Perhaps you recall reading about my old band teacher, Emerson Ebert, in a post on Tuesday, March 28.
I learned, to my delight, that Mister Ebert is alive and going strong at age 98. So I printed a copy of the blog post and mailed it to him, with a cover letter expressing, first, how startled I would be if he remembered me after more than sixty-five years; and, second, how much I was hoping he would not be offended by my writing about him.
A few days later, I received this wonderful note from Mister Ebert, written in a firm hand:
What a surprise when I received the letter from Larry Sommers.
Believe it or not I do remember Johnny Stevens, Jack Spencer and Larry Sommers.
You certainly described the Streator music program in detail.
This was a real walk thru the past for me.

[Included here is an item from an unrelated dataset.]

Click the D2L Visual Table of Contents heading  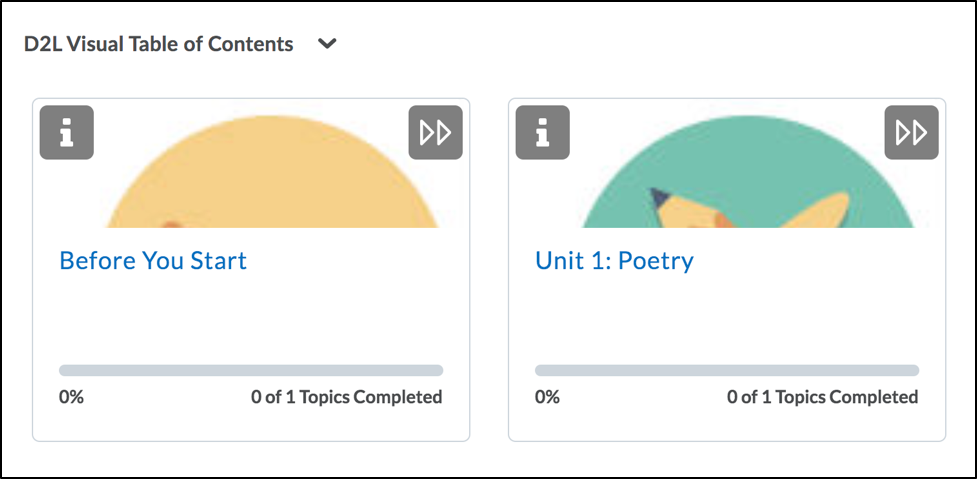159,44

At any rate you can’t imagine how rewarding your letter was to me. Thank you!
Emerson W. Ebert
He was not displeased. In fact, he was pleased.
Encouraged, I put through a phone call to a number I had which I thought might be his. I left a message, and when he called me back I was delighted to speak with a man I knew back in the Fifties, when he was a grown man and I was a kid.

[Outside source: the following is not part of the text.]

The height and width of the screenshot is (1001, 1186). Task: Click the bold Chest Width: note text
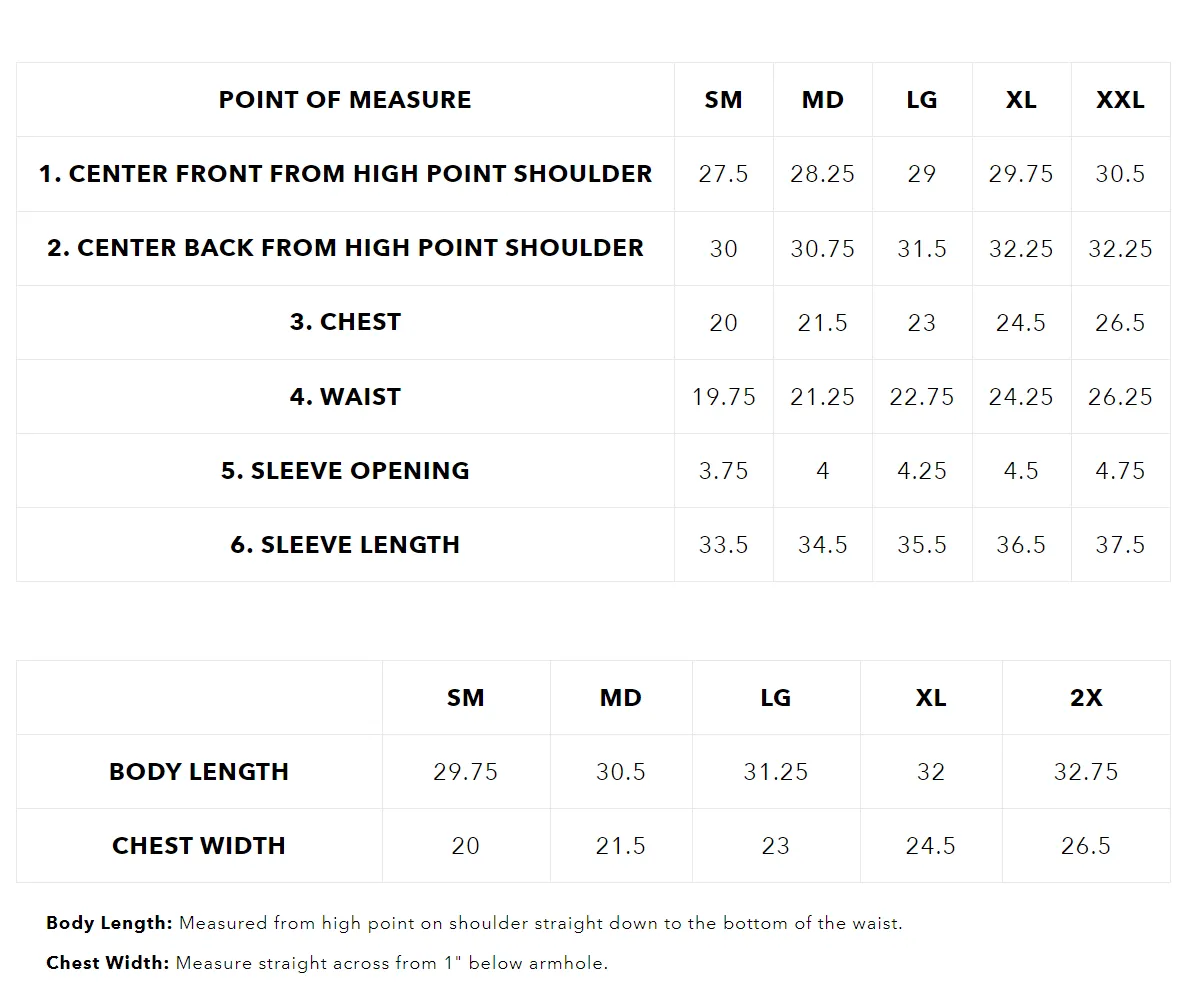click(x=107, y=963)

We had a nice, long chat. It included pleasantries, memories, and updates. Finally, we rung off.
Two things come out of this, Dear Reader:
1. When you reach the far end of life, you often appreciate more those people you took for granted, or were not particularly close to, in the early days. Such is the case with Mister Ebert, who really struggled heroically in the parlous exercise of teaching us music.
2. The rewards of authorship are not limited to money or fame—neither of which is guaranteed, anyway. There are moments when something you have written kindles a new friendship or reaffirms an old one. These rewards are just as sweet as the other kind.